Mike...Totally agree with you regarding the new Jet 1221VS! It's a great midi lathe and I, like you, couldn't be happier!!!  When I received mine, the 'plastic' cover on the belt/pully access was broken plus the 'speed control' was really sloppy!  A quick call to Jet's CS quickly resolved both problems and made me fell much more secure with my new lathe.  I still have my Rikon 1216VS and love it too, but now use it as a 'buffing' station and occasional turning or two...  I, too really like the heft, features, and reverse capability of the Jet...  Although I wasn't aware of any 'power fluctuation issues' with my new 1221VS, I'll definitely add a better/heavier surge protector in line w/it's power cord.  I'd be a very cautious about changing turning directions on the 'fly' as Jet recommends coming to a 'full stop' prior to attempting to change turning directions...  I hope you have a much fun with and enjoy your new lathe as I and many others have... it's a GREAT midi lathe w/great C.S.!!!  Safe turning to you always!!!


----------



## shastastan (Feb 27, 2014)

Thanks for sharing, Mike.  I just took mine out of the box yesterday.  I've heard the term "trophy wife" and now there's a new one, "dream wife" and her name is Gail .  Thanks to the Lord, I have one too.  We are really lucky guys, Mike.

My lathe is sitting on a dolly right now, but I did plug it in while on the floor.  It seems a little loud to me, but there was no load on it and maybe something is loose?  I have to make a stand or cabinet for it  I have a 1014 and 1014vs that I'm going to clean up and sell.


----------



## mikespenturningz (Feb 27, 2014)

I think mine is a little louder than the Nova too but I run a dust collector all the time I am turning so the lathe noise is by far drowned out. 

As far as wives go I would say we are blessed not lucky.

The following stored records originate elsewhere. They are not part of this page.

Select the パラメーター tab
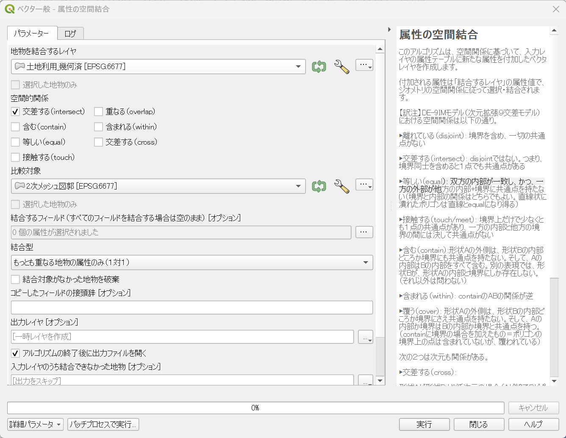Screen dimensions: 566x438 tap(32, 33)

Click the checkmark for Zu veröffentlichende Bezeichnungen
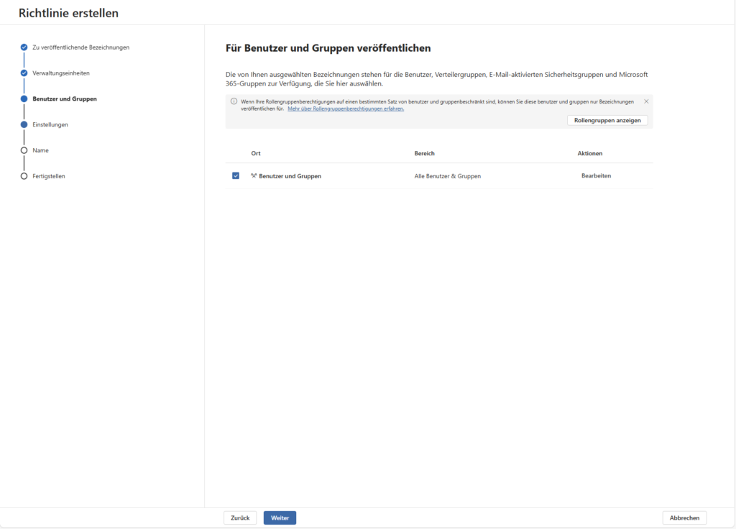pos(24,47)
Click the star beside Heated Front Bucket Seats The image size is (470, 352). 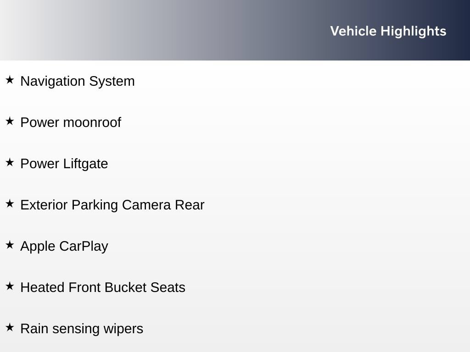10,286
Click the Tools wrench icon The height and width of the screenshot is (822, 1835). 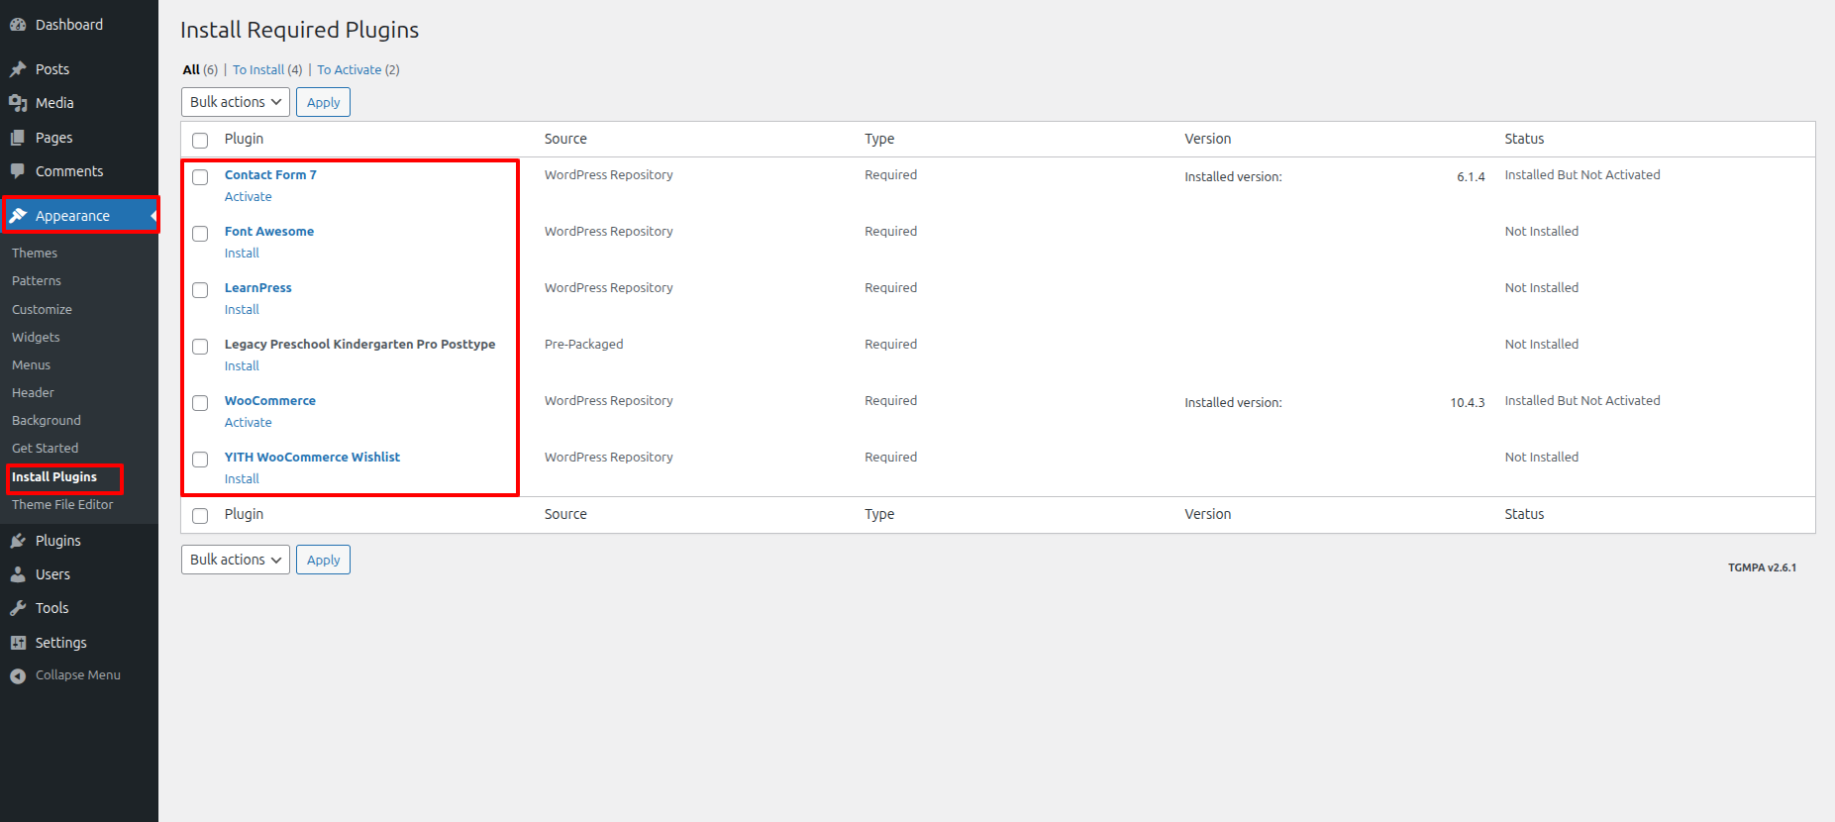coord(18,608)
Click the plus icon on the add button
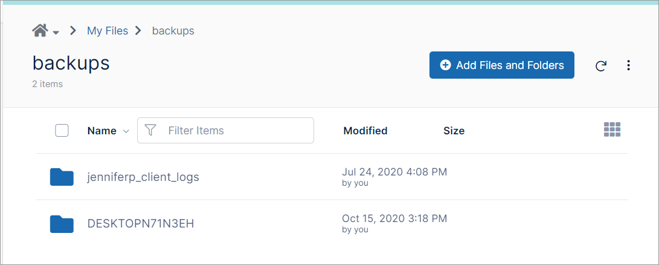 click(446, 65)
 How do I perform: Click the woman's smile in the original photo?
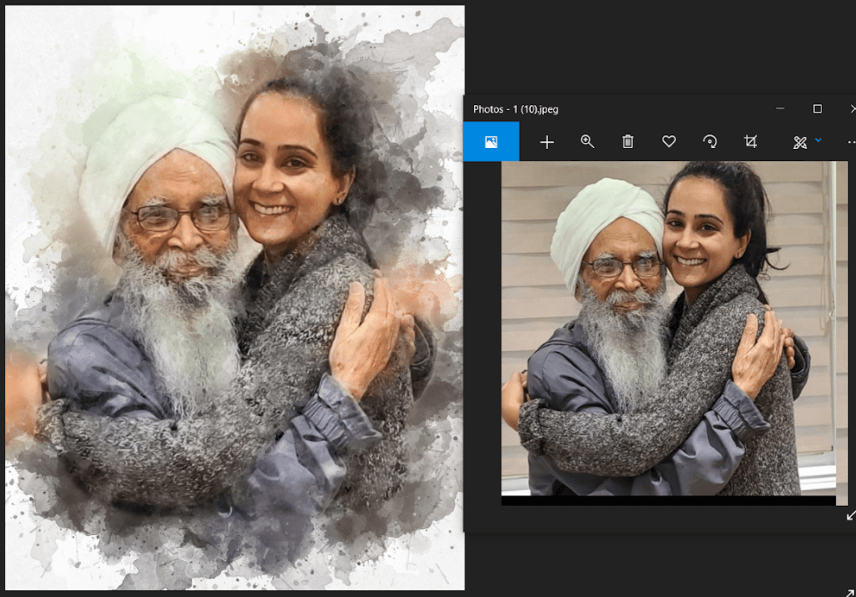pyautogui.click(x=689, y=259)
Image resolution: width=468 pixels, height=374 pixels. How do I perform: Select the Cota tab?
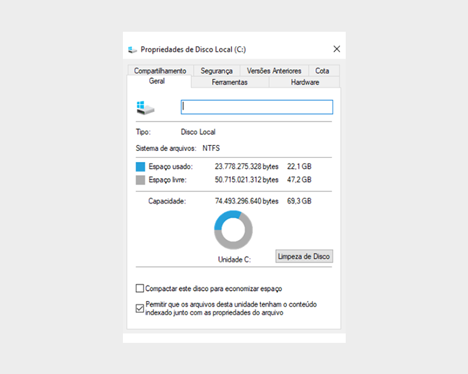tap(322, 71)
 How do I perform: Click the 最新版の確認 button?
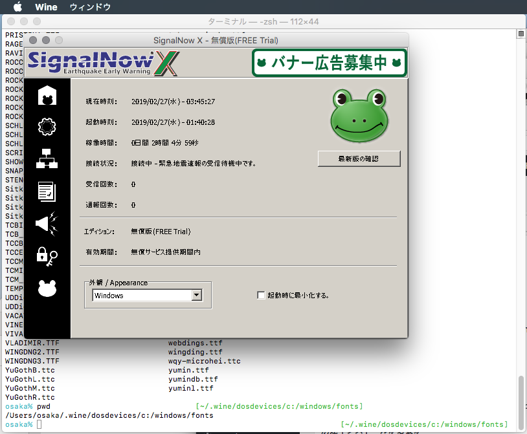pyautogui.click(x=359, y=158)
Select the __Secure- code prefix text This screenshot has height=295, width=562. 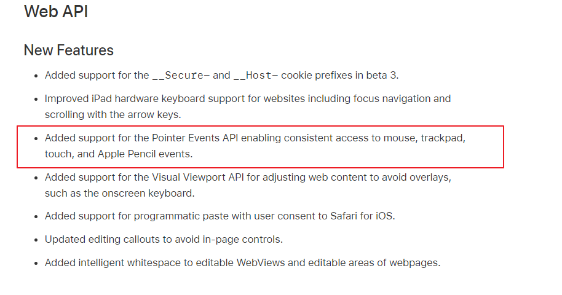[x=181, y=76]
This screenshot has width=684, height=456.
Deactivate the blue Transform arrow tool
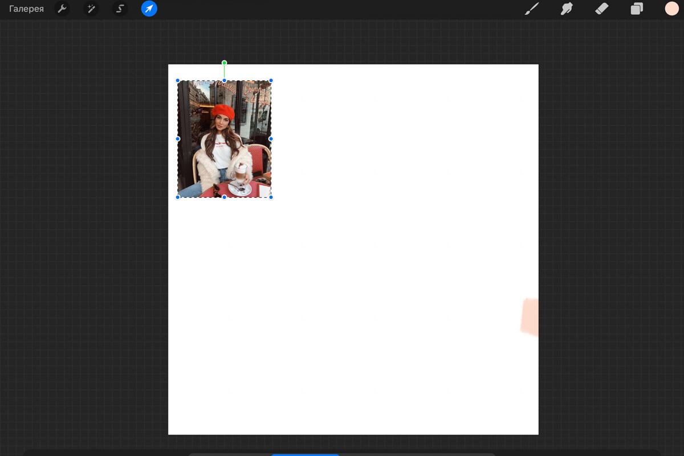click(x=149, y=9)
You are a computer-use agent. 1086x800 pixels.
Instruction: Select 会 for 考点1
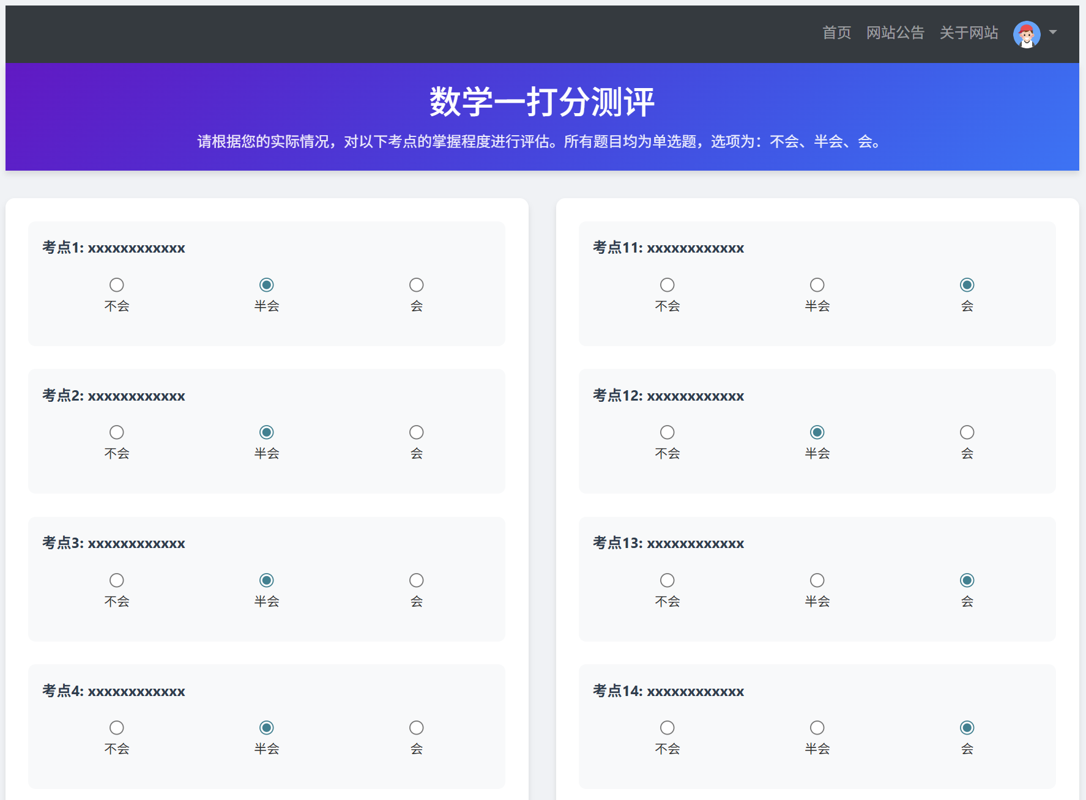coord(416,285)
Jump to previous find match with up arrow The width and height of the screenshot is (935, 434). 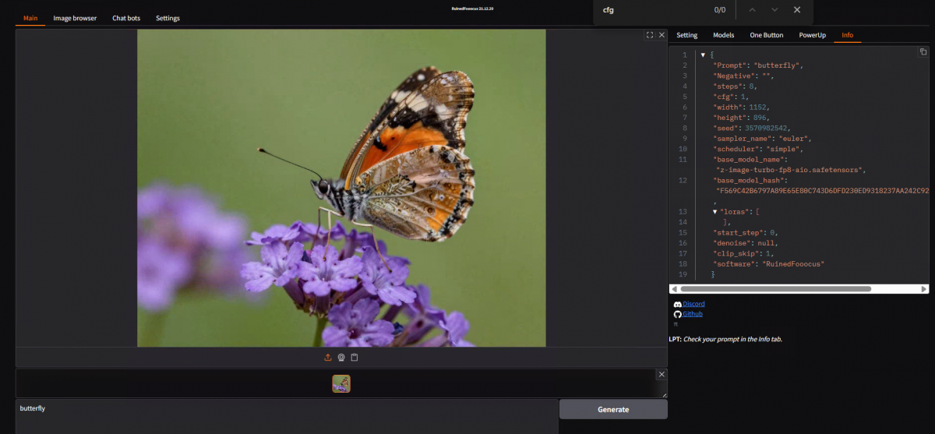click(752, 10)
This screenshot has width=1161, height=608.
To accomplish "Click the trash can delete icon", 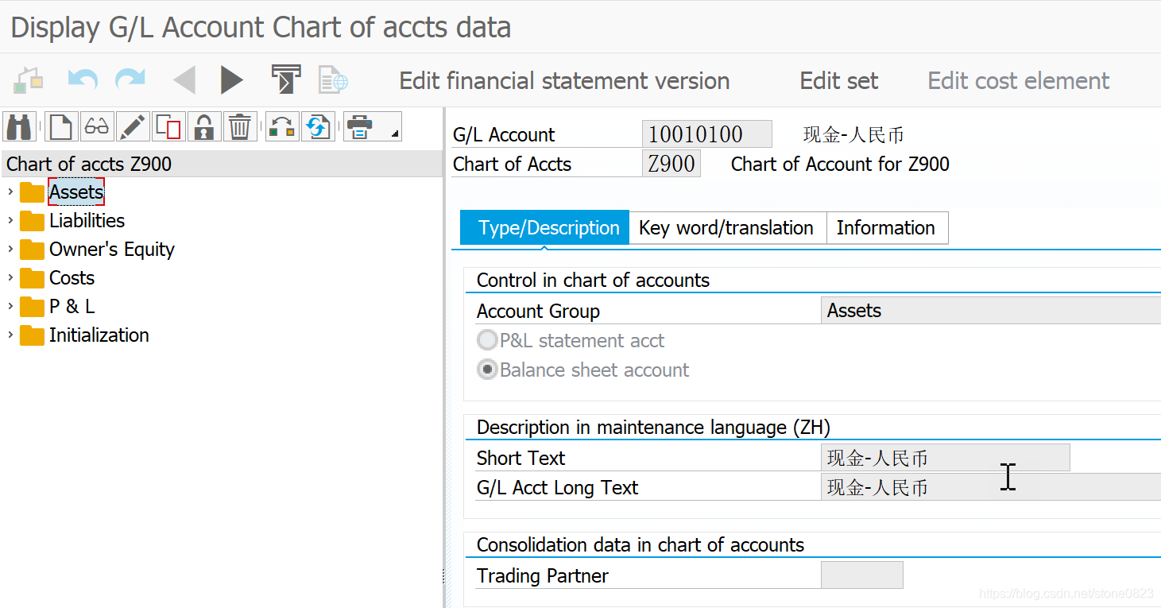I will (240, 126).
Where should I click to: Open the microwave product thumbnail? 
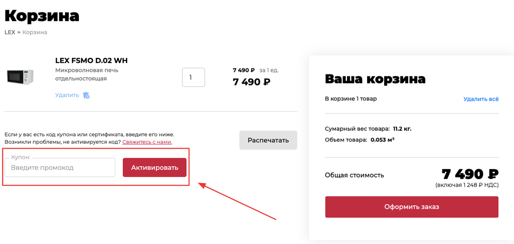[x=20, y=77]
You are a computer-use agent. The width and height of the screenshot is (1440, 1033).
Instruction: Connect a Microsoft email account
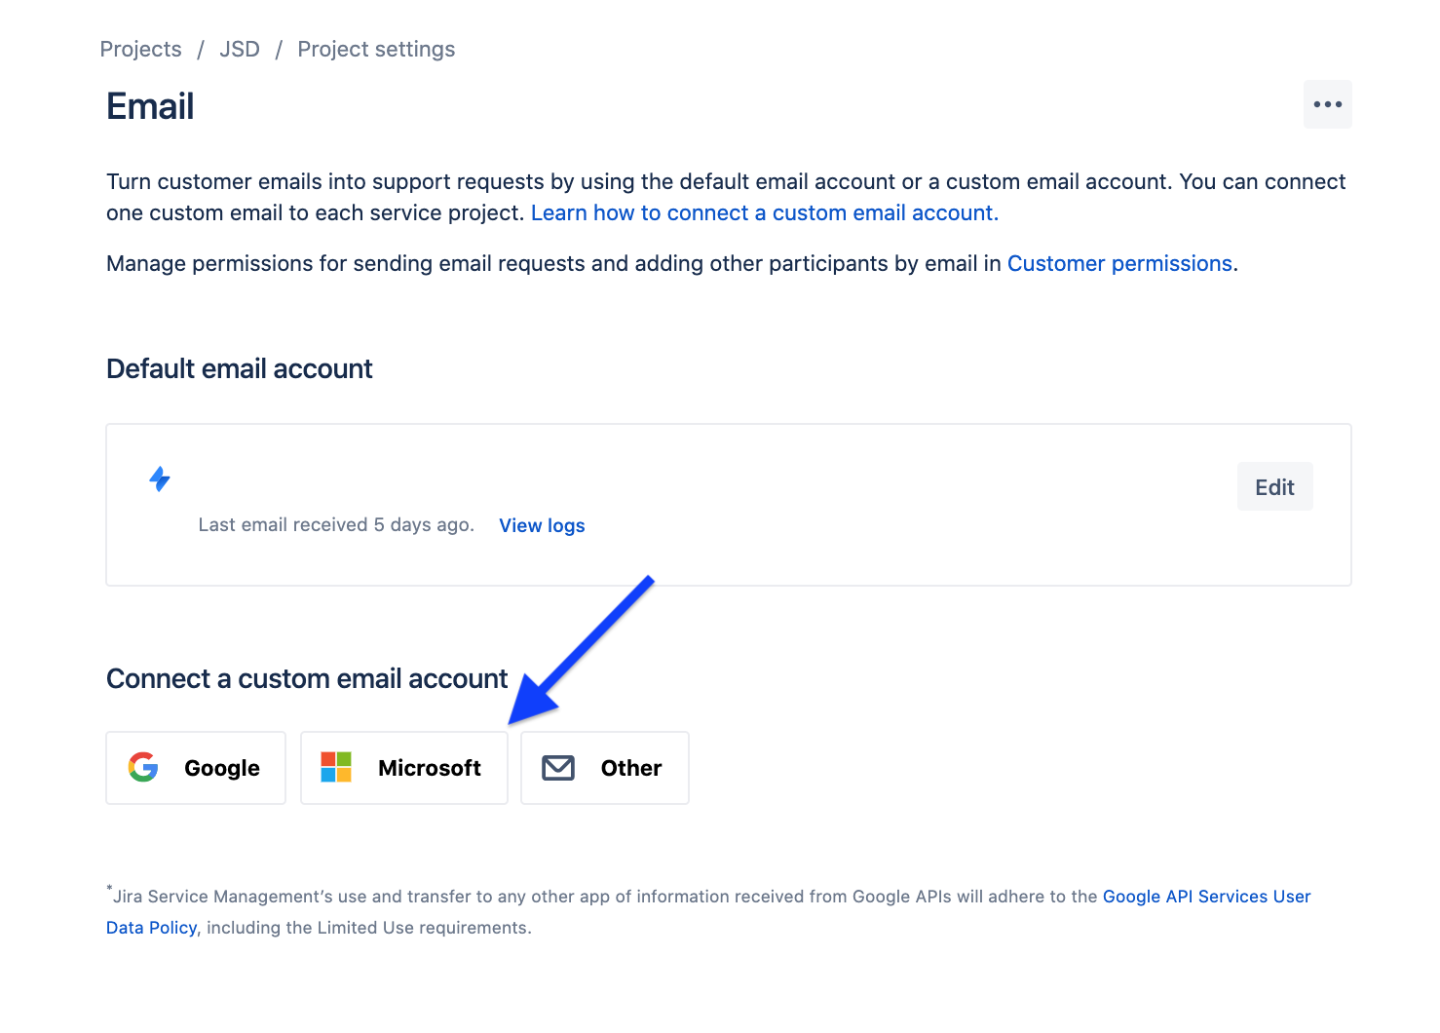coord(404,768)
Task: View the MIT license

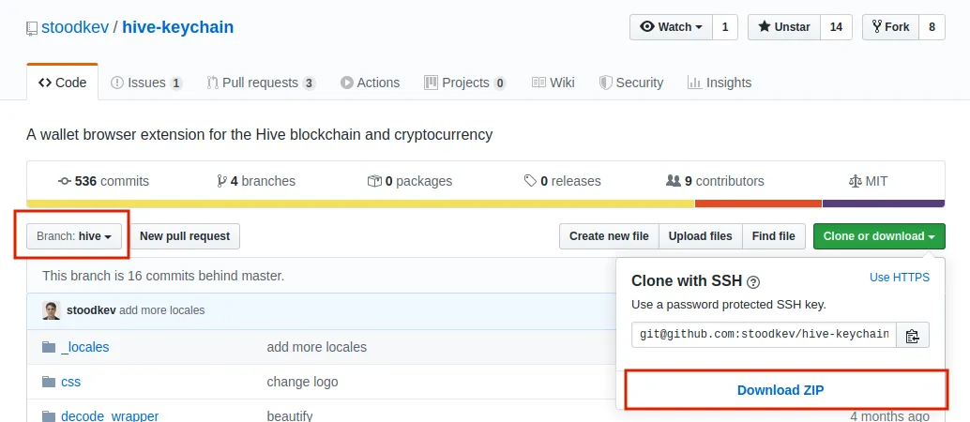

I know in my case I am not even remotely deserving of my wonderful wife.

Mike



shastastan said:


> Thanks for sharing, Mike.  I just took mine out of the box yesterday.  I've heard the term "trophy wife" and now there's a new one, "dream wife" and her name is Gail .  Thanks to the Lord, I have one too.  We are really lucky guys, Mike.
> 
> My lathe is sitting on a dolly right now, but I did plug it in while on the floor.  It seems a little loud to me, but there was no load on it and maybe something is loose?  I have to make a stand or cabinet for it  I have a 1014 and 1014vs that I'm going to clean up and sell.


----------



## shastastan (Feb 28, 2014)

mikespenturningz said:


> ...snip...
> 
> As far as wives go I would say we are blessed not lucky. I know in my case I am not even remotely deserving of my wonderful wife.
> 
> Mike



I couldn't agree more...me too.


----------



## Hendu3270 (Apr 14, 2014)

Not sure how I missed this one! Didn't realize you had picked up a new lathe Mike. This is the same one I've been eyeing. How pleased are you with drilling with her? Any slop or misalignment issues with the tailstock?


----------



## mikespenturningz (Apr 14, 2014)

The lathe is rock solid and was aligned perfectly from the start. The only complaint I have so far is the speed knob has gotten pretty sloppy. The tail stock is really solid on this one it drills like a dream and in that category I think it is a step up for me. I don't have to change belt positions but I am really wondering if it would be better if I did for the extra torque? 

Mike



Hendu3270 said:


> Not sure how I missed this one! Didn't realize you had picked up a new lathe Mike. This is the same one I've been eyeing. How pleased are you with drilling with her? Any slop or misalignment issues with the tailstock?


----------



## Dan Masshardt (Apr 14, 2014)

mikespenturningz said:


> The lathe is rock solid and was aligned perfectly from the start. The only complaint I have so far is the speed knob has gotten pretty sloppy. The tail stock is really solid on this one it drills like a dream and in that category I think it is a step up for me. I don't have to change belt positions but I am really wondering if it would be better if I did for the extra torque?  Mike


Mike- 

My speed knob is quite sloppy too  still works fine though   I'm sure it will need to be replaced eventually   

I don't generally chance pulleys for pens    You have to go to a different setting to rough bowls   Also if I'm using a forstner bit I usually go to a different setting


----------



## Hendu3270 (Apr 15, 2014)

The speed control is a big plus from where I'm looking. I have to change the belt for any speed change. I'm used to it nwo, but it sure would be nice to just turn a knob. Glad to hear the tailstock is that solid :good:



mikespenturningz said:


> The lathe is rock solid and was aligned perfectly from the start. The only complaint I have so far is the speed knob has gotten pretty sloppy. The tail stock is really solid on this one it drills like a dream and in that category I think it is a step up for me. I don't have to change belt positions but I am really wondering if it would be better if I did for the extra torque?
> 
> Mike
> 
> ...


----------



## Hubert H (Apr 15, 2014)

Mike,  Congrats - I'm sure you will enjoy your new lathe.  HWH


----------